At the inter-bank foreign exchange market, the Indian rupee was steadt at 43.42 to a US dollar, same as Thursday's close of 43.43.

The Securities and Exchange Board of India had apparently instructed the BSE and other exchanges to reduce their net long position. This was adhered to by the BSE which has asked its members to reduce their individual net long positions.

Greenspan's bubble talk dampens Asia markets

Regan Morris in Singapore adds:

Asian stock markets fell on Friday after US Federal Reserve chairman Alan Greenspan signalled he was worried about a potential bubble in Wall Street stock prices.

Tokyo's Nikkei average N225 closed down one per cent at 17,601.57 and Hong Kong's Hang Seng index closed down 1.5 per cent at 12,299.08. Singapore and Malaysia fell two per cent.

The dollar slipped sharply from a high of 107.63 Japanese yen after Greenspan advised banks to set aside more money as insurance against a big financial market downturn. By 1043 GMT it was below the 106 level at 105.53/63 yen.

Markets were already cautious ahead of key US inflation data due later on Friday.

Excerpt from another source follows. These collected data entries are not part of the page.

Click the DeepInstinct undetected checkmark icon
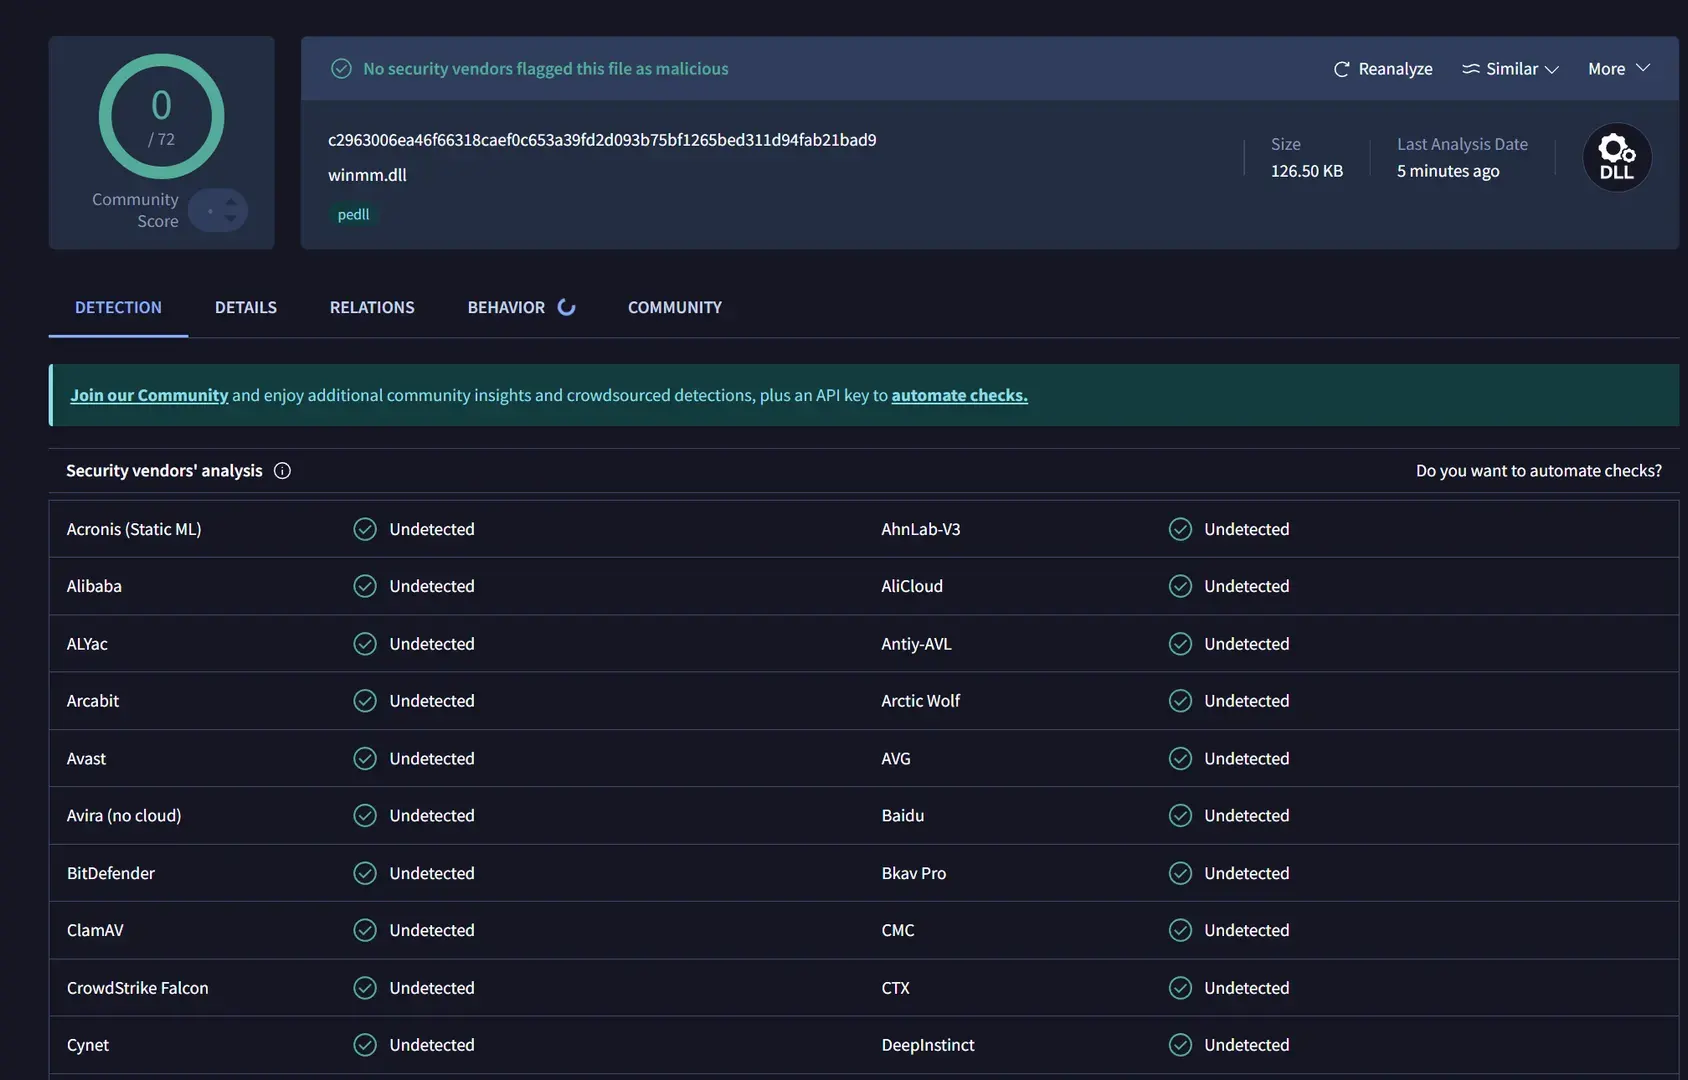Image resolution: width=1688 pixels, height=1080 pixels. 1180,1045
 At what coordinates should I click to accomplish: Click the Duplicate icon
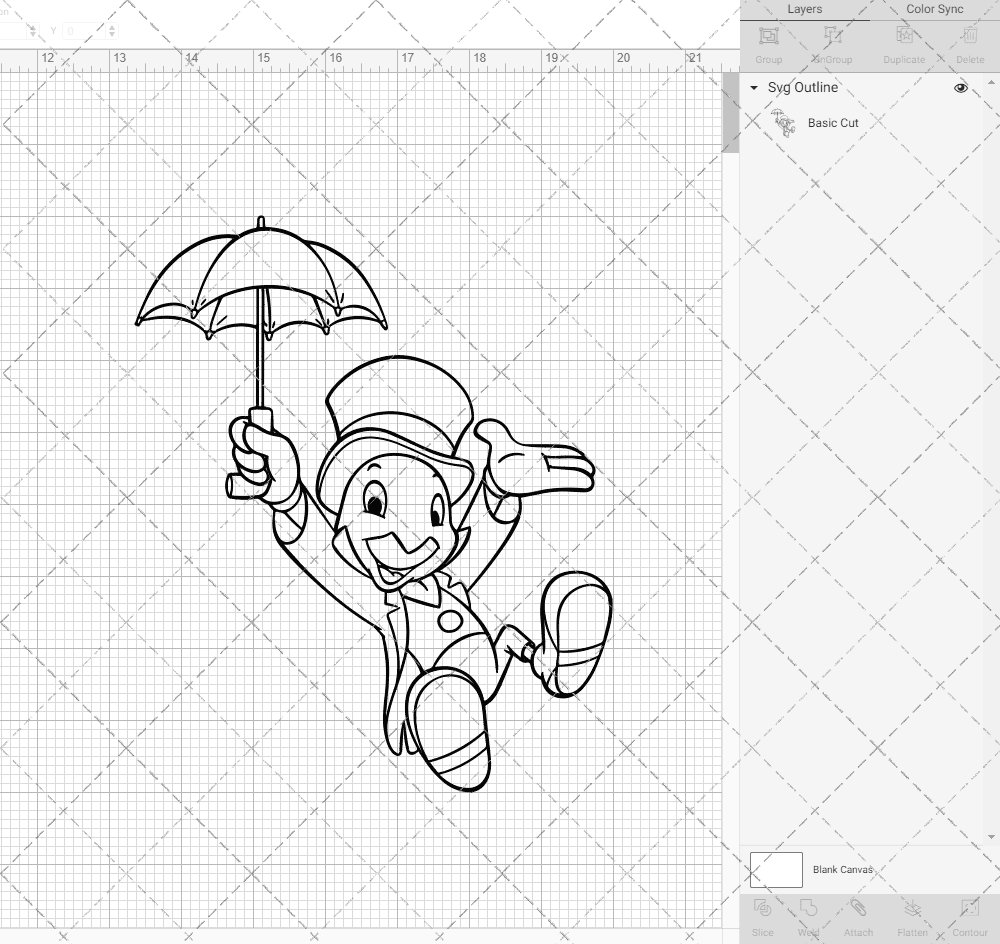tap(903, 42)
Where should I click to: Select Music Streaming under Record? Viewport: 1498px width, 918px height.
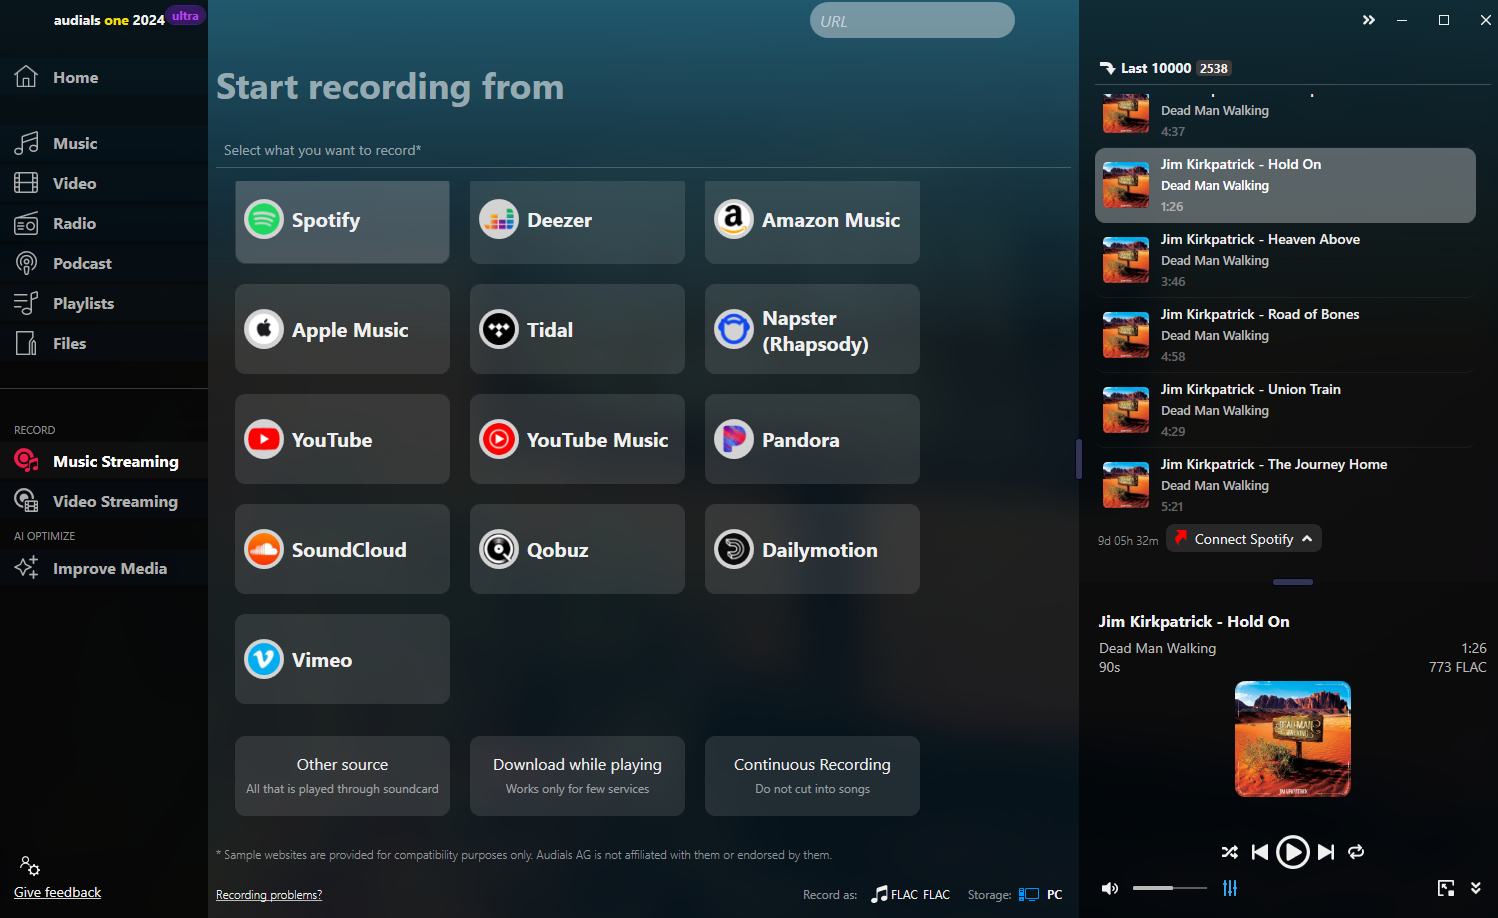pyautogui.click(x=27, y=461)
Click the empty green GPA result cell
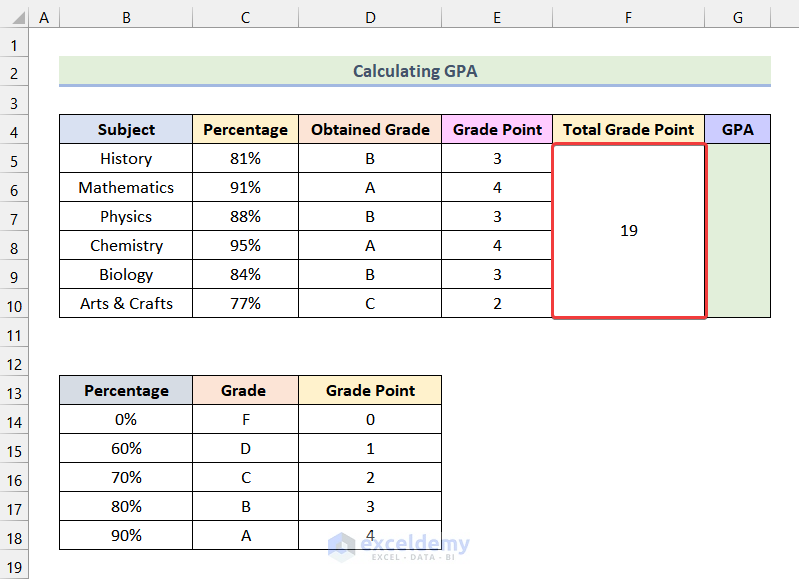Image resolution: width=799 pixels, height=579 pixels. click(737, 231)
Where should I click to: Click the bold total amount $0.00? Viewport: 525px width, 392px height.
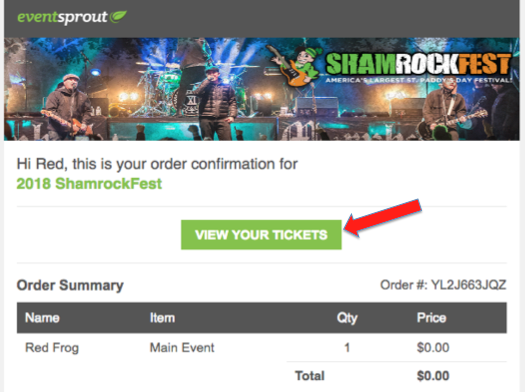click(433, 376)
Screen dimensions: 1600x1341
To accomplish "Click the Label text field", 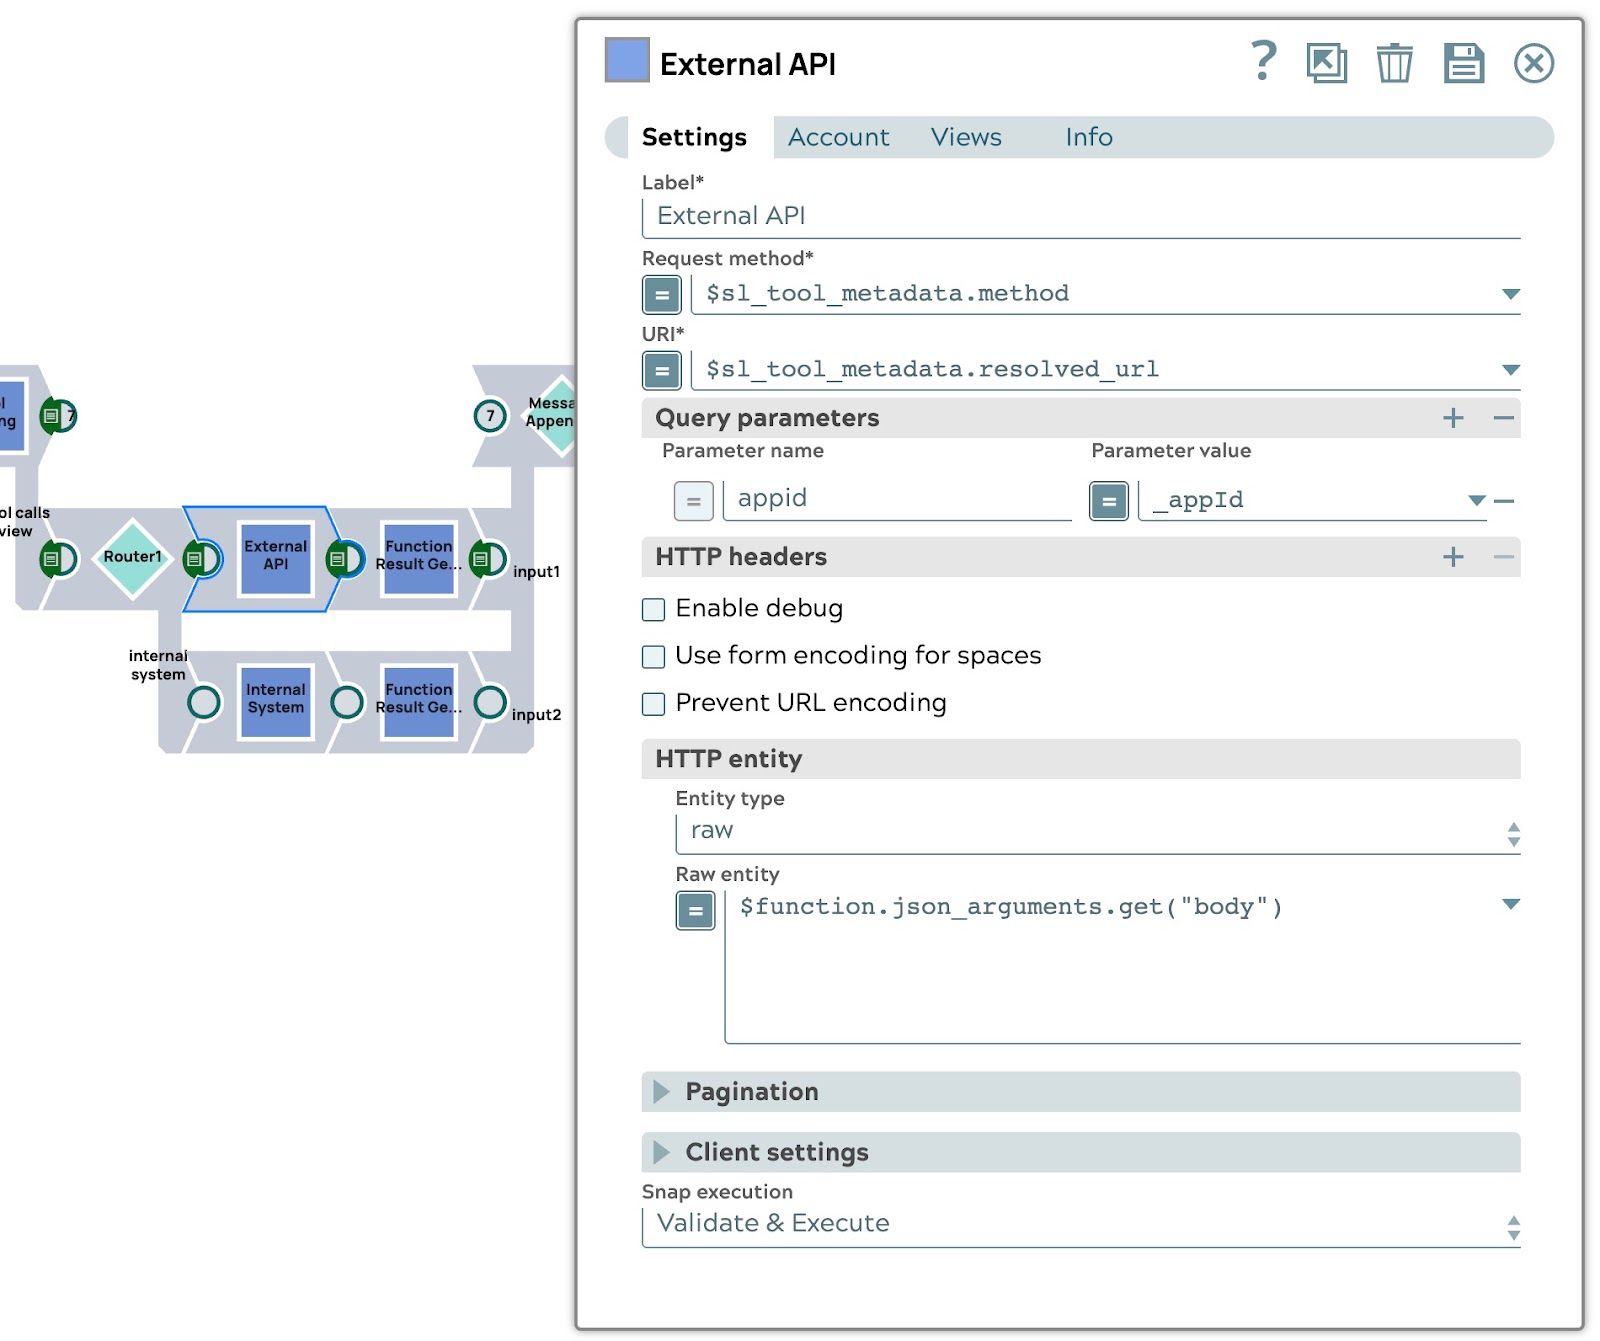I will point(1080,216).
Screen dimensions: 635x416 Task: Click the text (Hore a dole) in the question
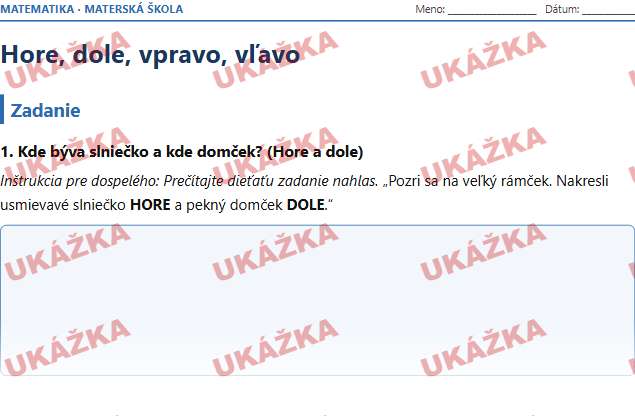[315, 152]
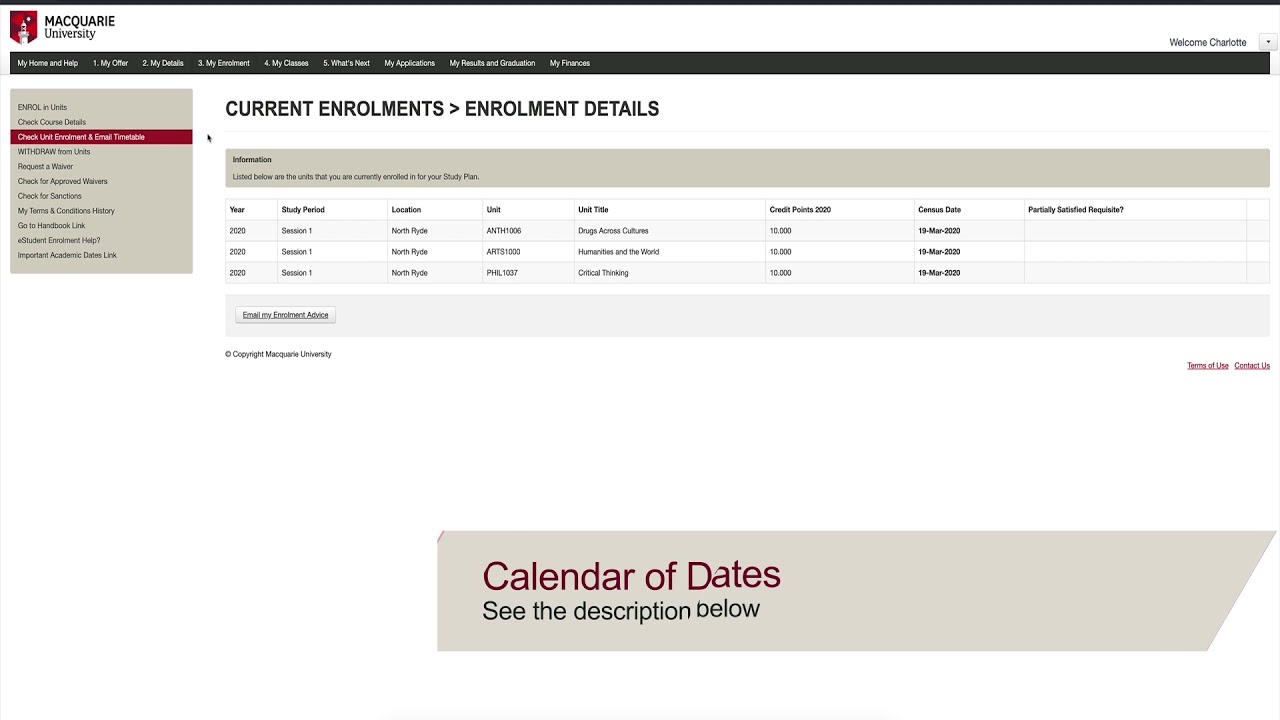Open the Terms of Use link
This screenshot has height=720, width=1280.
point(1207,366)
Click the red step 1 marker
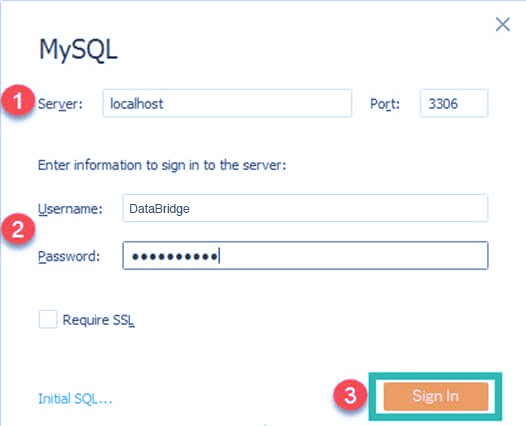This screenshot has height=426, width=526. 18,101
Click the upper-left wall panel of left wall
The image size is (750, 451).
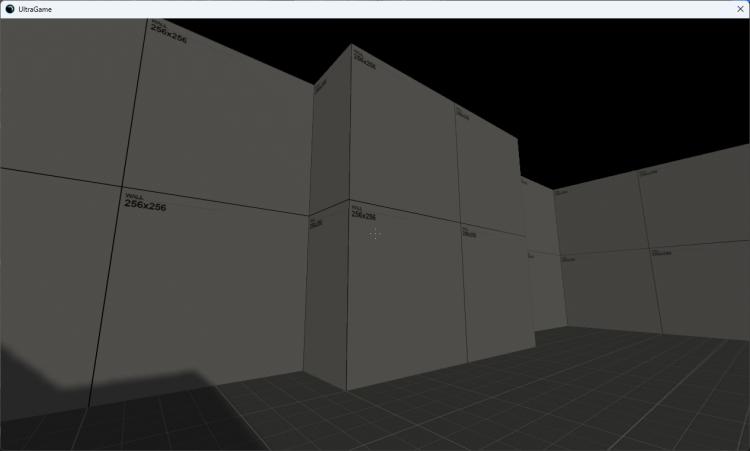pos(60,90)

''Greenspan's comments arrived at a bad time...just when we were cautious about the Dow's weak rebound overnight,'' said Kunihiro Hatae, manager at Tokyo Securities Company Limited.

The Dow Jones Industrial Average finished up 0.5 per cent at 10,286.61 in a volatile session as investors wrestled with good corporate earnings and the bad news of a jump in long-term interest rates to a new two-year high.

Oil prices extended New York losses as investors continued to take profits after the price surge earlier this week. At 1043 GMT oil was down 29 cents per barrel at 22.16. Brent was down 26 cents at 21.63.

South Korea's main index shed early gains to close down 0.4 per cent. Taiwan's main index closed down 0.8 per cent at 7,819.09, as investors cashed in after four straight days of gains.

Australia's benchmark All Ordinaries Index closed down 1.3 per cent at 2,862.3. The New Zealand share market ended down one per cent at 2,106.12.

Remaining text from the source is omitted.